Rhonas caiu por fim. Sua vida fora extinguida e os últimos fios de força do mana ligado a ele se partiram, o que enviou uma onda de força por tudo o que era vivo em Nactamon. Os mortais se desdobravam, em choque com a morte do deus; mesmo os outros deuses cambaleavam e se encolhiam onde estavam. Eles observaram o cajado de Rhonas voar com os últimos vestígios do poder de seu irmão - uma mágica final que transformou sua arma em uma serpente viva e monstruosa, exibindo as presas carregadas de morte e atacando o deus escorpião.
O deus escorpião veio ao chão, enredado pela serpente. Sua cauda se debatia ao tentar estocar a serpente enquanto os dois lutavam.
Atordoados, os quatro deuses assistiam. Em seu entorno, gritos de medo e pânico aumentavam enquanto os mortais fugiam para longe do portão.
O grito de suas crianças tirou Oketra do estado de choque. Ela se virou para suas irmãs e irmão com lágrimas nos olhos e voz rouca e incerta, e sua graça costumeira evaporada.
"As Horas deram errado. Temos que proteger os mortais."
Suas palavras iniciaram os movimentos de seus irmãos. Confusa, Hazoret se virou para Oketra com sobrancelhas enrugadas.
"Rhonas. Ele disse . . . uma blasfêmia contra o Faraó-Deus."
Oketra assentiu com a cabeça. Ela também ouvira as últimas palavras de Rhonas, e apesar de elas não poderem ser verdade, havia uma dúvida ardendo nas beiradas de seu coração e fragmentos miúdos de pensamentos borboleteavam na periferia de sua memória.
Um zumbido crescente além do portão retomou sua atenção.
O segundo dos deuses insetoides abriu seus braços e um enxame de gafanhotos saiu de suas mãos. Oketra observou horrorizada a nuvem escura de insetos tomar o céu e atravessar a Hekma - comendo a barreira mágica.
"O que ele está fazendo?!" gritou Kefnet.
Com um arrepio correndo pela espinha, Oketra percebeu e reconheceu as palavras da profecia. E naquela hora o Faraó-Deus derrubará a Hekma.
Oketra falou em um sussurro baixo.
"A Hora da Promessa começou."
Houve um ruído horrível e lacerante à sua frente. O deus escorpião levantou-se do chão com uma metade da serpente gigantesca em cada mão.
Ele abriu suas garras lentamente e deixou que os pedaços caíssem ao chão.
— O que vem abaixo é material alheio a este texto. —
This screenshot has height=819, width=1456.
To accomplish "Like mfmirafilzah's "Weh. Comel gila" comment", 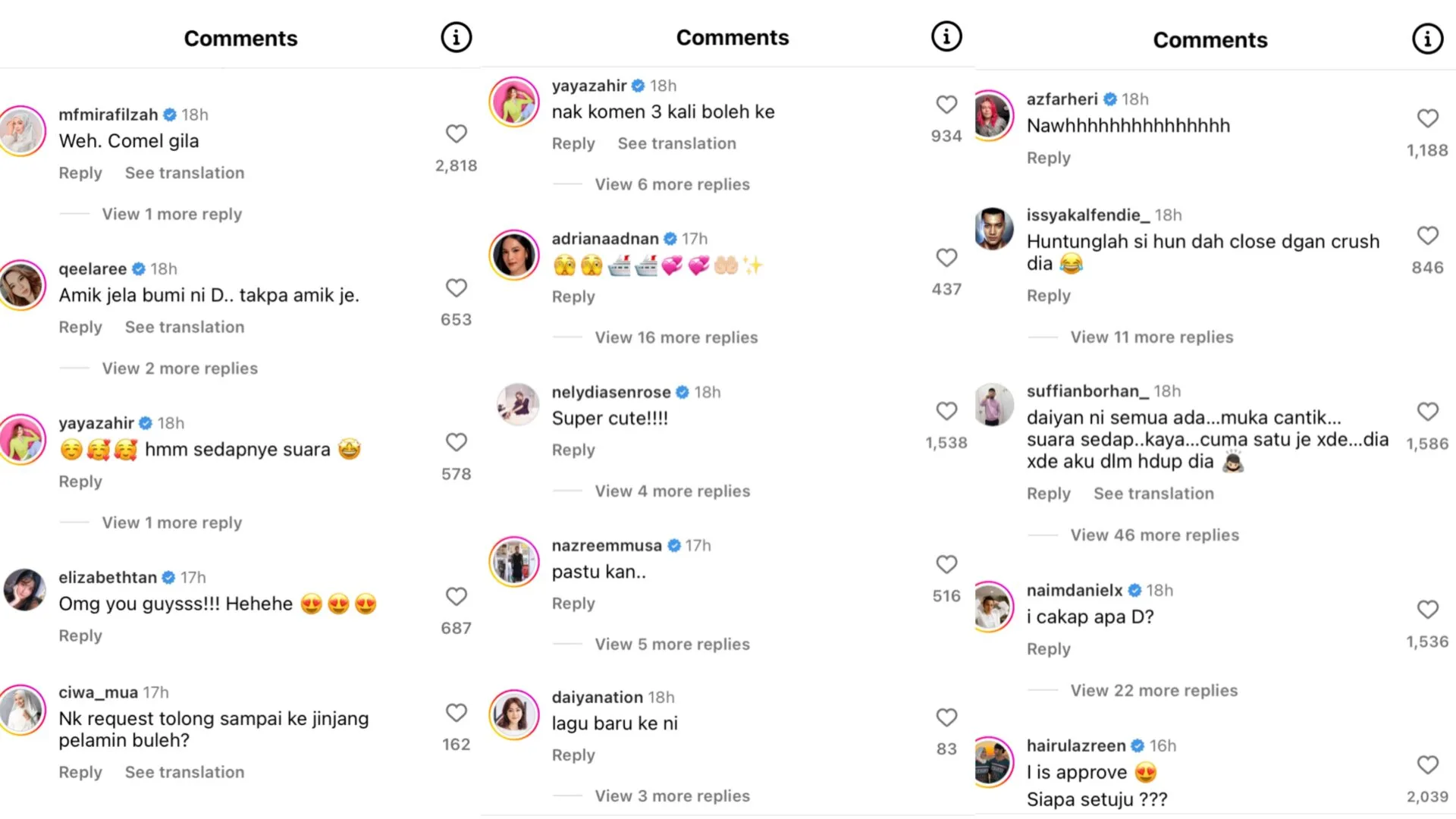I will (x=456, y=134).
Seus olhos azulenos eram frios e penetrantes, e ele retomou sua aproximação aos deuses.
Oketra endureceu seu coração partido e preparou uma flecha resoluta em seu arco, mantendo sua boca fechada em uma linha de aço.
E o deus escorpião chegou mais perto lentamente; atrás deles, os outros dois deuses atravessavam o portão para dentro de Nactamon.
Acima de todos, entre os grandes chifres à distância, o segundo sol banhava a terra com um brilho vermelho - um olho que observava sem piscar o desenrolar d’As Horas.